October 5th, 2017  |  Canadian Business

Shopify shares fell 11% on Wednesday after Citron Research’s Andrew Left released a video questioning the legitimacy of their business practices. On Thursday, shares fell another 7%.

Left, a noted short-seller, claims that much of their customer base cannot be accounted for and labels the Ottawa-based company as unstable. Left alleges that much of the company's cliental are not legitimate businesses, but rather people who have been sold "business opportunities" built around reselling, which goes against Federal Trade Commission rules.

"They are not selling them to business owners," Left said of the websites. "They are selling them to people as opportunities to get rich quick. Shopify is a company that has mastered the good old get rich quick scheme.”

“This is not an $11-billion company," Left went on to say. "This needs to get completely looked at by the FTC and completely looked at by Wall Street."

On Thursday morning, Shopify posted a statement to their website, standing behind their mission and celebrating the success of those that use its system.

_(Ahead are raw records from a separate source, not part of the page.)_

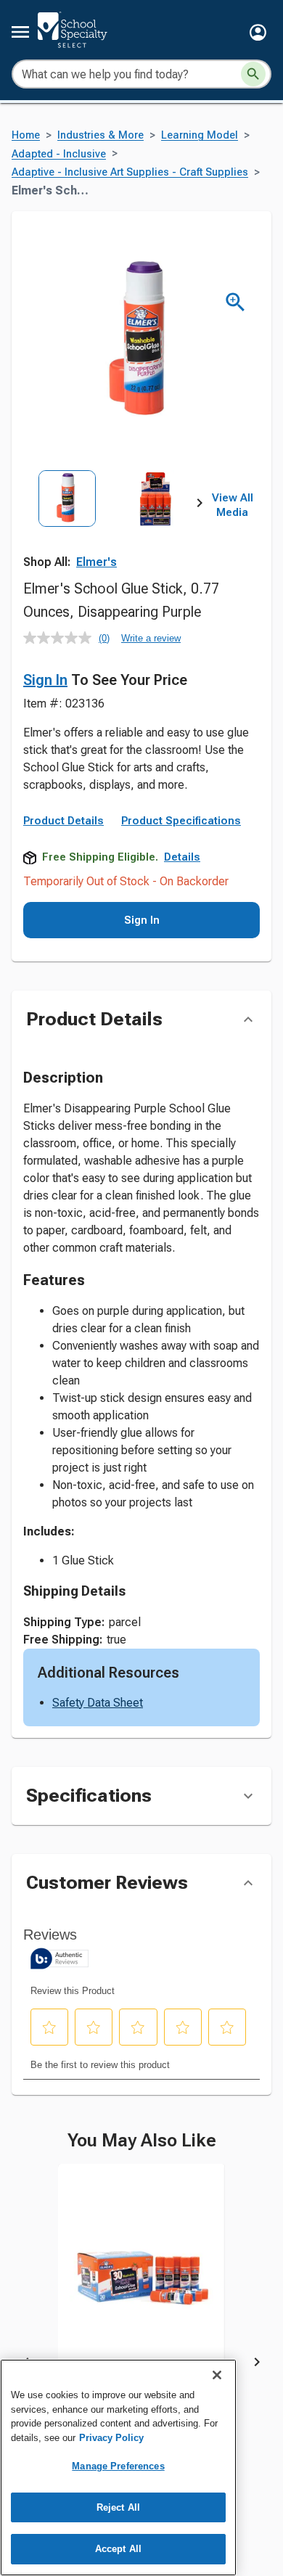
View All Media (232, 505)
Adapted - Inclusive (59, 154)
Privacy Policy (111, 2437)
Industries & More (100, 135)
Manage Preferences (118, 2466)
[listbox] (111, 524)
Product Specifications (181, 820)
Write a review (151, 638)
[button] (258, 32)
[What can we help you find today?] (253, 74)
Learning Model (199, 135)
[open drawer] (20, 32)
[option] (67, 524)
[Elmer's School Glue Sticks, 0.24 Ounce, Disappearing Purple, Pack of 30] (141, 2290)
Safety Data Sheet (97, 1703)
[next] (199, 505)
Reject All (118, 2507)
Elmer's (96, 562)
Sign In (45, 680)
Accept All (118, 2548)
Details (182, 857)
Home (26, 135)
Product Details (63, 820)
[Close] (217, 2375)
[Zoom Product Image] (235, 302)
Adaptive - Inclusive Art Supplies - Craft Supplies (130, 172)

"Shopify's growing community of entrepreneurs includes makers, creators and innovators, from students trying to pay for school to merchants who have successfully scaled their businesses," the company said. "Shopify has always strived to take the path that leads to more entrepreneurs by designing its platform to remove the technical, operational, and financial barriers to enable anyone, anywhere, to build, grow, and scale a business."